I'm not backing away at all, in particular since Tidal is now offering 0.01% of their catalog with MQA. Thankfully, they have made them also available in a 96K/24 bit version which requires no MQA enabled D/A converter. After a bit of listening, my partner and co-founder Jason has pointed out many, if not all of the MQA processed recordings are obviously remastered, compared to the "normal" versions on Tidal, making it very difficult to determine whether any differences are due to the remastering or MQA itself. This leads to two questions:
 
1. Why does Meridian offer no convenient way to compare MQA/NoMQA on the same mastering of the same recording? After all, they want royalty dollars.
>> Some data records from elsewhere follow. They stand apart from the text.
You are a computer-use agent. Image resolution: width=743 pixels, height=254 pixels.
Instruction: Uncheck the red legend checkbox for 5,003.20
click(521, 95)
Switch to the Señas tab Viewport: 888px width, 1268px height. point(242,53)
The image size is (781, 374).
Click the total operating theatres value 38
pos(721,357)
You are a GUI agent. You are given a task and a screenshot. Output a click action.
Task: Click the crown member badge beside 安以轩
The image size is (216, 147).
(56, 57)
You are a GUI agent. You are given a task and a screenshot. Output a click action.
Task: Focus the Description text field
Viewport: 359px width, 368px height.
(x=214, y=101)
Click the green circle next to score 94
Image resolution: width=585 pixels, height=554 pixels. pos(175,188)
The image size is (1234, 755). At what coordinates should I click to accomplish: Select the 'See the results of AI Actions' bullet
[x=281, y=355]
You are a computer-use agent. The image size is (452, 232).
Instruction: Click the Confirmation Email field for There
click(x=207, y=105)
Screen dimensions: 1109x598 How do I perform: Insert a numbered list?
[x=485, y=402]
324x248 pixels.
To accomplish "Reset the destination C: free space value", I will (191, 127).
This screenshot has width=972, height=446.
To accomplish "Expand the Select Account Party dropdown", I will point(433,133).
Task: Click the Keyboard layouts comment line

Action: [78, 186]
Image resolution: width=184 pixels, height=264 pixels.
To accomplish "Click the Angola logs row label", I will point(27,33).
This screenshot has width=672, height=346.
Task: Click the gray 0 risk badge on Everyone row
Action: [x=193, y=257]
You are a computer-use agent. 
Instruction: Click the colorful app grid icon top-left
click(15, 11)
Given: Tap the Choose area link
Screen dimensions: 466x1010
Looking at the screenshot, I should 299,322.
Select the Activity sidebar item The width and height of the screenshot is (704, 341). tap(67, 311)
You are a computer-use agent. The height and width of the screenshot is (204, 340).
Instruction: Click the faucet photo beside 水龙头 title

2. Why should we not continue to do our best for the other 99.99% of the market? I will not force the 99.99% of our users to subsidize the 0.01% of the curious who have no clearcut way to judge their MQA as being either gold or detrius proper to landfills.
 
Until Meridian offers us a fair, clear way to adjudge MQA/NoMQA with the same (not remastered) material, I smell something, well, very off.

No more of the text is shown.